### What you are asked to do
Every line below that holds "button" must be copied.

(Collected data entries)
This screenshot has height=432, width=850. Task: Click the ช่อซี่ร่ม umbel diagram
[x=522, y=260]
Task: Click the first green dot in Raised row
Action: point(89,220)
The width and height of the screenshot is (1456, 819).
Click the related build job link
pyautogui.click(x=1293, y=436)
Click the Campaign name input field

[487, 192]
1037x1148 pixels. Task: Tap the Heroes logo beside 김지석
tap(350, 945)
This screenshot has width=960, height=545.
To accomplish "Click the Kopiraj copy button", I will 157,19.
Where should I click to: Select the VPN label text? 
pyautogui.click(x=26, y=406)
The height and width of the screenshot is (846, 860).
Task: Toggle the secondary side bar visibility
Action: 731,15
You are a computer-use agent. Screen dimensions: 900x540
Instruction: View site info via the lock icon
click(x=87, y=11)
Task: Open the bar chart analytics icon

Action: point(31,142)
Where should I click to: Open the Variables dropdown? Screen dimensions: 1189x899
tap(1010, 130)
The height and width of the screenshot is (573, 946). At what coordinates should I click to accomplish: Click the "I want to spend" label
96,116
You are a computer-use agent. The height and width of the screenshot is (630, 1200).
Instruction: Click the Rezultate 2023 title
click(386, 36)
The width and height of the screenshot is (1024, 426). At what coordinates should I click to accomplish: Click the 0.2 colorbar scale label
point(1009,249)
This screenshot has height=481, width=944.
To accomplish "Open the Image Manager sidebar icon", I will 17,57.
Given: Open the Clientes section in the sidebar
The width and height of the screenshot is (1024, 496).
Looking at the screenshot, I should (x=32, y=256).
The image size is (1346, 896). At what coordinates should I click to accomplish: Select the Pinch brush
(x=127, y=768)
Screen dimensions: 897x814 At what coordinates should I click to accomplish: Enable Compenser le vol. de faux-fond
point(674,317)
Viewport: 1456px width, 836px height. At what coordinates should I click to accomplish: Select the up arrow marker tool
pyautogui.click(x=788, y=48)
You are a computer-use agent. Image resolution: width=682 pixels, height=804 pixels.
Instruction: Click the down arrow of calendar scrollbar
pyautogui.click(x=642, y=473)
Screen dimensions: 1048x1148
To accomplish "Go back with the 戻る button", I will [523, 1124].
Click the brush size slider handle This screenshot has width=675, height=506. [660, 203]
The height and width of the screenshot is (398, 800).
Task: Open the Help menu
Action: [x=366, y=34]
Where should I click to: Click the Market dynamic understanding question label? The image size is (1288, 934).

### Solution below
To accomplish "Click the Kopiraj copy button", I will 157,19.
To accomplish "Go back with the 戻る button", I will [523, 1124].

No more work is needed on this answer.